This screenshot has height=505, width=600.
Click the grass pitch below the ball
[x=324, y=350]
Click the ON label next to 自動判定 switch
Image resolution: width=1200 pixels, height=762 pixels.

::::::

Copy every line of the listing that contains the word "height".

[TASK ANSWER]
This screenshot has height=505, width=600.
Image resolution: width=1200 pixels, height=762 pixels.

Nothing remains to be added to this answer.